そんなところを切ってしまったのでは、平常な精神を保てなくなる。
「なるほど。貴方たちがミミカさんを狙っていた理由が分かりましたよ。成功作のマークツーとやらを持ち帰って、自国の兵器にしたい訳ですね?」
「……は、はい。ま、マガフ中尉も似たような計画で脳にチップが埋まってて……ええと」
「ああ、言わなくても分かりますよ。失敗作のゴミクズですね」
啓壱朗は侮蔑的に付け足してやった。
そんな時、上階から激しい爆音が響き、艦全体が酷く揺られた。
「きゃ、きゃあっ!!」
クフィールはバランスを崩して壁に叩きつけられそうになるが、啓壱朗が体を掴んで支えた。
二人で身を寄せ合う形となり、クフィールは目前に迫った啓壱朗の美顔にどきりとする。
「映画ならキスの一つでもするんでしょうけどね。残念ながらそんな暇はなさそうです。……でも、君は僕の好みだ。これを差し上げましょう」
そう言って、啓壱朗は懐から小さな名刺を取り出し、クフィールの胸の谷間に差し入れた。

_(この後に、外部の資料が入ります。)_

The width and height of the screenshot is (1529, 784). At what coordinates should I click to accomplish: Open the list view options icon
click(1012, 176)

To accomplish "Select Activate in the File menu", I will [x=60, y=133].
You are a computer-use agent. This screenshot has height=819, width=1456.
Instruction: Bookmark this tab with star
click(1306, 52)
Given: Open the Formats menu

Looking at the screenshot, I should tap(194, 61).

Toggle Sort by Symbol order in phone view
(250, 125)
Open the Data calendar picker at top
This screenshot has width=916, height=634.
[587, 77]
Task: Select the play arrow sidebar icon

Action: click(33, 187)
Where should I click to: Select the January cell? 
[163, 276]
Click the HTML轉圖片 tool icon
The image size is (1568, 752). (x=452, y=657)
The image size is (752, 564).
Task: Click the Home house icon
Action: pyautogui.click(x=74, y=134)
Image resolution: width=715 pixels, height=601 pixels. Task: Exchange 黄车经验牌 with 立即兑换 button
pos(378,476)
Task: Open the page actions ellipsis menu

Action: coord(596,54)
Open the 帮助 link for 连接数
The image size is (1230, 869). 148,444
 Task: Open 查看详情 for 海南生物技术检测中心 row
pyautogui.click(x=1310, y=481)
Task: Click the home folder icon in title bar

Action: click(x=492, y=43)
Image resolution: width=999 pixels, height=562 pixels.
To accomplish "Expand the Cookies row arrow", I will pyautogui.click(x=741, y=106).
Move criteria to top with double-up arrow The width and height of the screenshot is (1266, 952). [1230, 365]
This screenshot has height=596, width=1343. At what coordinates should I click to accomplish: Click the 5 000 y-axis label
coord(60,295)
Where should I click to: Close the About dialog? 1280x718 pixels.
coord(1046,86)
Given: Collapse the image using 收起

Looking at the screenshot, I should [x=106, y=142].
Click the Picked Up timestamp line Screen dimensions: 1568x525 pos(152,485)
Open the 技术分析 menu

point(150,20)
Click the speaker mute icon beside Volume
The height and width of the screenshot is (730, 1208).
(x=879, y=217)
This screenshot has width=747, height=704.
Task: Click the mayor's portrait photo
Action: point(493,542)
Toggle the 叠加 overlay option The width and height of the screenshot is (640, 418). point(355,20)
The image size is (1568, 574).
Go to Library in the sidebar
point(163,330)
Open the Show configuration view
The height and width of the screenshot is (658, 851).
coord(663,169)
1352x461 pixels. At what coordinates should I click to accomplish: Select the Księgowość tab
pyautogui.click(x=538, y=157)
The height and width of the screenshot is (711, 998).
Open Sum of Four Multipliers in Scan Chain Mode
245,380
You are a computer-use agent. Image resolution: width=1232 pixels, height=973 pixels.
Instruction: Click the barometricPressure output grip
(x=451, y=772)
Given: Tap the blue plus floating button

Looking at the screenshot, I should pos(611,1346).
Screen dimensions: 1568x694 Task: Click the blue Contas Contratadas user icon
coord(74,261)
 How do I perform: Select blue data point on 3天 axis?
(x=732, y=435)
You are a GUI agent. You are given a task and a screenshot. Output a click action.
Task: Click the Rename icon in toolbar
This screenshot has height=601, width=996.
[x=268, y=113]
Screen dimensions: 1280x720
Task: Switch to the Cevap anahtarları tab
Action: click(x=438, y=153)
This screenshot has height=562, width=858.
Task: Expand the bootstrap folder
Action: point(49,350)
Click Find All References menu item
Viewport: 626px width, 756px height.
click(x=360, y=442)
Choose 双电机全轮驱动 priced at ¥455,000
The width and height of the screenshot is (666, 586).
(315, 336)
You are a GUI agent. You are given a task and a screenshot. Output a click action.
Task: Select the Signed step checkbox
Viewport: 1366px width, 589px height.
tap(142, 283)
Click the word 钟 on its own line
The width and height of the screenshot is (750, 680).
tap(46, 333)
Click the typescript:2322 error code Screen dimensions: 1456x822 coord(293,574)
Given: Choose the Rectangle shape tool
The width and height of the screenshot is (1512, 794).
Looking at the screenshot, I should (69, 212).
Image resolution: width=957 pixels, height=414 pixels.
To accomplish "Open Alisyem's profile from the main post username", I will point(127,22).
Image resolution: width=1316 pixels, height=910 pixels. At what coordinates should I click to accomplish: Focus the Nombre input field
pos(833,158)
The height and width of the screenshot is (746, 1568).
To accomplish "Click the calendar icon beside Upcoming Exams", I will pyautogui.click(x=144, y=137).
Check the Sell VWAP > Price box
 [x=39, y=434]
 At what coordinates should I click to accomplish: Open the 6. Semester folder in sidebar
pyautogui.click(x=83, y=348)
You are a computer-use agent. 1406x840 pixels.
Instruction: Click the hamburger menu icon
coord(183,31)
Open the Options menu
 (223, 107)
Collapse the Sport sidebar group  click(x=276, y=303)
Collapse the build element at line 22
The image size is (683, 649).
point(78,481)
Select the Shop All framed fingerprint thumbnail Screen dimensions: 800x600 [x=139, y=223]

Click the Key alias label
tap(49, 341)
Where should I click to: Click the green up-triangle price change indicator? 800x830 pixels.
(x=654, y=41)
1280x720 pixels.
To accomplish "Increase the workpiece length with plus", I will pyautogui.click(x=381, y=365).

それは自分の名前とメールアドレスが書かれた名刺だった。
「さようなら。クフィール。また会いましょう」
そう言って足早に甲板へと去っていく啓壱朗。
少女兵士はしばらくどきどきしながら、手渡された名刺をぼうっと眺めていた。
「は、はわ……わ、私……機密情報をべらべらと……ま、間違えて啓壱朗さんを治しちゃって好きになっちゃって、ほ、本当にダメダメな役立たずな子……ううん、『兵器』……」
顔を桜色に赤らめて、どうしようどうしようと狼狽する少女。否、MKⅢクフィール。
彼女もまた、思念強化兵器の一人で、失敗作だった。